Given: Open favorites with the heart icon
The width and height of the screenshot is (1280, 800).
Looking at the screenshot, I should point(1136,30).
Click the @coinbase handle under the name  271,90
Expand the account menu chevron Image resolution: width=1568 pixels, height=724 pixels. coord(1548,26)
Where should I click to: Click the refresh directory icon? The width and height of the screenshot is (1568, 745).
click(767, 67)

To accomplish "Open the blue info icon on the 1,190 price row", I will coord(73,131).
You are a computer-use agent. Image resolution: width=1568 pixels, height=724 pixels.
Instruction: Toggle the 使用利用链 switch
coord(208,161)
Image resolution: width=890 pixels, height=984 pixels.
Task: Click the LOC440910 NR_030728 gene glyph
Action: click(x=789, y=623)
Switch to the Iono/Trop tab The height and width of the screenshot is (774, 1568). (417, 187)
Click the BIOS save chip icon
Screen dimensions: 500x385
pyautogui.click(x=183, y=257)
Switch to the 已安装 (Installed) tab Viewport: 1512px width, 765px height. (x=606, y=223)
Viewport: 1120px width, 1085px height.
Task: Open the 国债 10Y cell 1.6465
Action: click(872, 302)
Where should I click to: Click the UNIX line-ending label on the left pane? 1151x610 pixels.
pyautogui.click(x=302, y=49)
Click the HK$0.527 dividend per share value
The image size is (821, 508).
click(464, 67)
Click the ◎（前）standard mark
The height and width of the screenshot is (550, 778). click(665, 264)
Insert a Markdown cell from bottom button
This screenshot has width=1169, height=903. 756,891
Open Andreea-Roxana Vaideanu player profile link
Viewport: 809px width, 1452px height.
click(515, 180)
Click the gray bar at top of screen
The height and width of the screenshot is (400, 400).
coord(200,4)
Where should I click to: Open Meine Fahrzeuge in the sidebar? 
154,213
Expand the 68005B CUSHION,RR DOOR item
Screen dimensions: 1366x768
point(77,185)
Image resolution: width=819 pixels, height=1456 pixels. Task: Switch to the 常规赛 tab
--------
**Problem details**
The expected response is the material above given again line by line, from its first line to the line holding "Click the @coinbase", inclusive.

**Expected answer**
Given: Open favorites with the heart icon
The width and height of the screenshot is (1280, 800).
Looking at the screenshot, I should point(1136,30).
Click the @coinbase handle under the name  271,90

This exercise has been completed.